=== TUGAS ANDA ===
Kutip bagian artikel tentang perundungan di bawah ini, mulai dari "Data KPAI: 141" sampai dengan "alami trauma berkepanjangan.", tanpa mengubah satu kata pun.

Jakarta –
Perundungan atau bullying menjadi sorotan lantaran banyaknya kasus viral belakangan ini. Tindakan bullying yang hingga saat ini tampak di permukaan, terjadi di tingkat pendidikan tinggi bahkan hingga sekolah dasar.
Ketua Komisi X DPR RI Syaiful Huda menilai tren naiknya kasus perundungan diakibatkan gagalnya sekolah dalam melakukan pencegahan potensi perundungan. Padahal, banyak kasus perundungan dilakukan berkelompok. Sebaliknya, akan sulit dideteksi jika tindakan tersebut dilakukan orang per orang.
Menurut Huda, mestinya sekolah dapat membaca motif perundungan dengan mudah.
“Tapi karena ini dilakukan secara bersama-sama sebenarnya kalau deteksi dini sekolah itu canggih, berkelanjutan, serius, dilakukan pengawasan secara terus-menerus, menurut saya tidak akan kebobolan,” kata Huda di Ruang PPIP, Gedung Nusantara I, DPR RI Senayan, Jakarta pada Selasa (24/9/2024).
Hipotesis: Kalau Tidak Viral, Dianggap Sepele
Politikus fraksi PKB ini menilai Kementerian Pendidikan, Kebudayaan, Riset, dan Teknologi (Kemendikbudristek) beserta jajaran dan dinas pendidikan juga belum cukup baik melakukan upaya terstruktur, sistematis, dan masif dalam pencegahan perundungan.
Perundungan sekarang ini menurutnya masih bersifat parsial dan sporadis, seringnya no viral no justice.
“Jadi kalau nggak viral, enggak ditangani. Kalau nggak viral, sekolah nggak tahu kalau sedang ada masalah. Itu yang saya sebut kenapa tindakan sistemik, masif, dan terstruktur itu tidak diselenggarakan dengan baik,” ujar Syaiful Huda.
“Dan bahkan hipotesa saya kalau kejadian itu tidak viral, itu tindakan perundungan dianggap sesuatu yang sepele dan biasa-biasa saja. Menjadi penting ketika sudah viral, menjadi tidak penting ketika tidak viral,” lanjutnya.
Data KPAI: 141 Laporan Bullying, 46 Sebabkan Kematian
Komisi Perlindungan Anak Indonesia (KPAI) menerima 141 laporan perundungan per Maret 2024. Terdapat 46 kasus bullying yang menyebabkan hilangnya nyawa.
Korban perundungan rata-rata adalah usia remaja, yang kemudian alami trauma berkepanjangan.
Syaiful Huda mengatakan ketika anak mengalami trauma berkepanjangan, ketika dia pulih, akan berpotensi berbuat hal yang sama terhadap sesamanya pada waktu tertentu.
“Itu yang risiko panjang, artinya tindakan perundungan ini bisa beranak pinak, bisa menciptakan spiral bullying kembali ketika para korban ini mengalami trauma panjang dan ada semacam perilaku yang akhirnya dilakukan dia sendiri dan akhirnya tertimpa pada pihak lain,” ungkapnya lagi, dikutip dari rilis DPR RI.

=== BAHAN KAJIAN ===
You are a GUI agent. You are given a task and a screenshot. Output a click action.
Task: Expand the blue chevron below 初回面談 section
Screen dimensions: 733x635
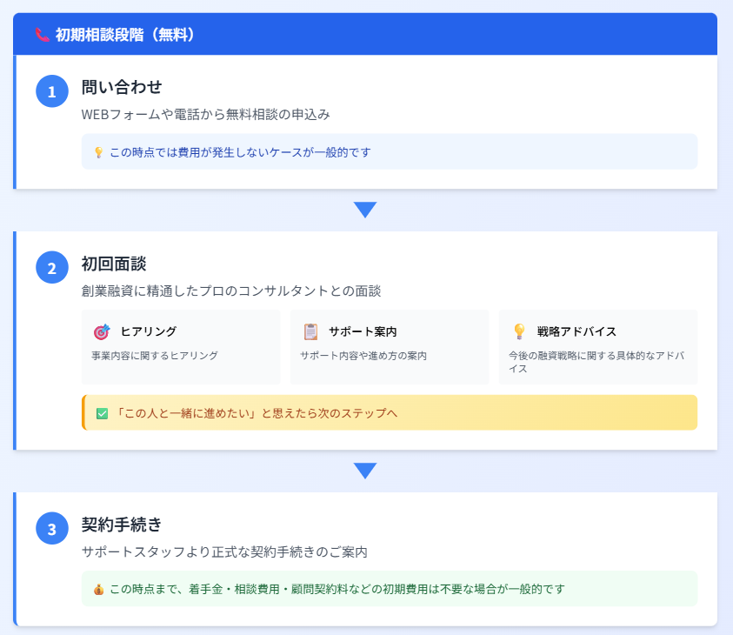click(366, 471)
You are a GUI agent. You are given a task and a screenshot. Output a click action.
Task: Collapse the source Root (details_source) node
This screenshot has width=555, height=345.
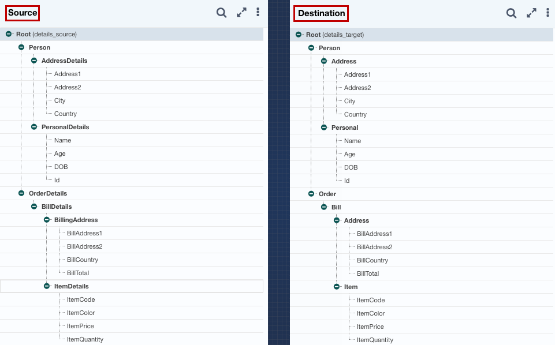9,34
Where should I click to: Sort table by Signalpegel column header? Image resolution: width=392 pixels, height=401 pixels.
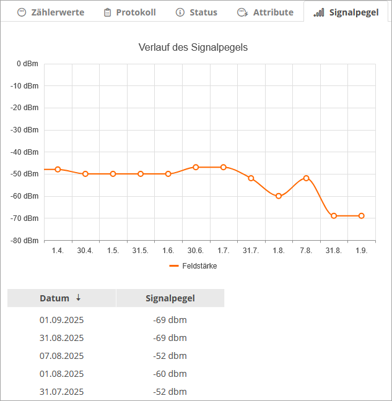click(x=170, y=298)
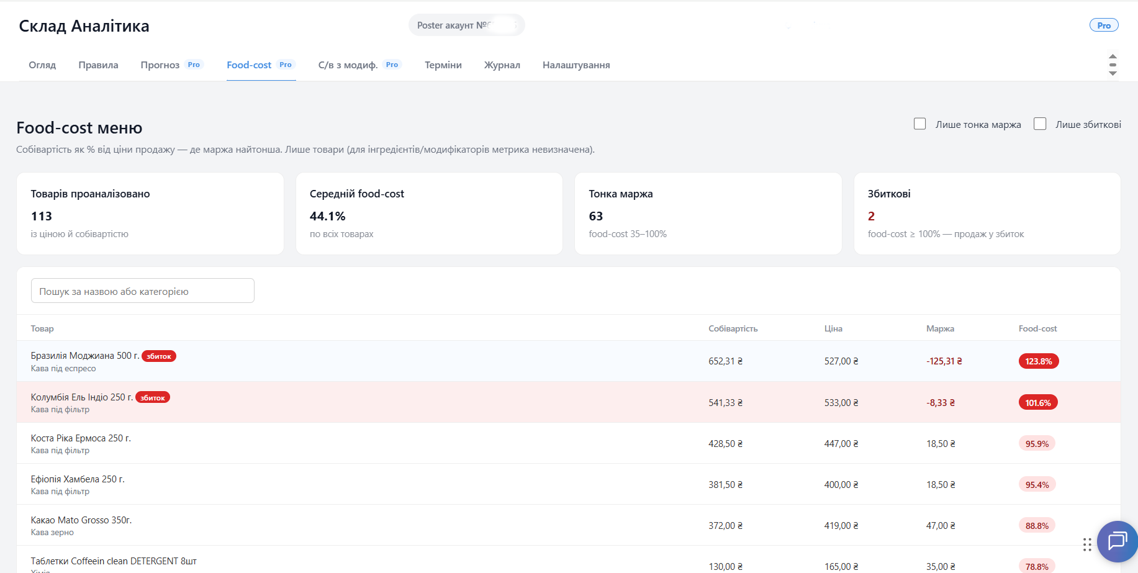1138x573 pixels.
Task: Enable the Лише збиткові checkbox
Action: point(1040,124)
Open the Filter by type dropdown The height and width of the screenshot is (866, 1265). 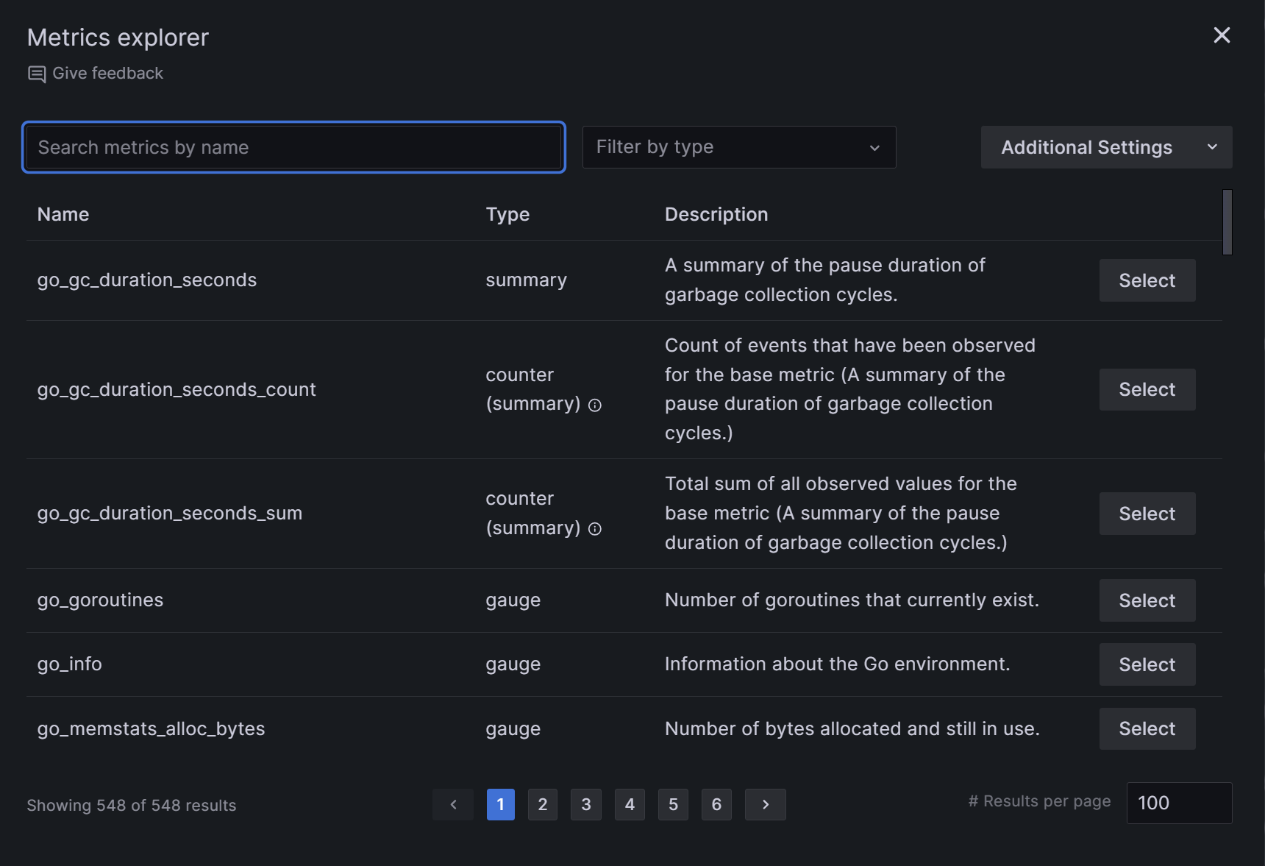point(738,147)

=== HASIL DI BAWAH ===
Data KPAI: 141 Laporan Bullying, 46 Sebabkan Kematian
Komisi Perlindungan Anak Indonesia (KPAI) menerima 141 laporan perundungan per Maret 2024. Terdapat 46 kasus bullying yang menyebabkan hilangnya nyawa.
Korban perundungan rata-rata adalah usia remaja, yang kemudian alami trauma berkepanjangan.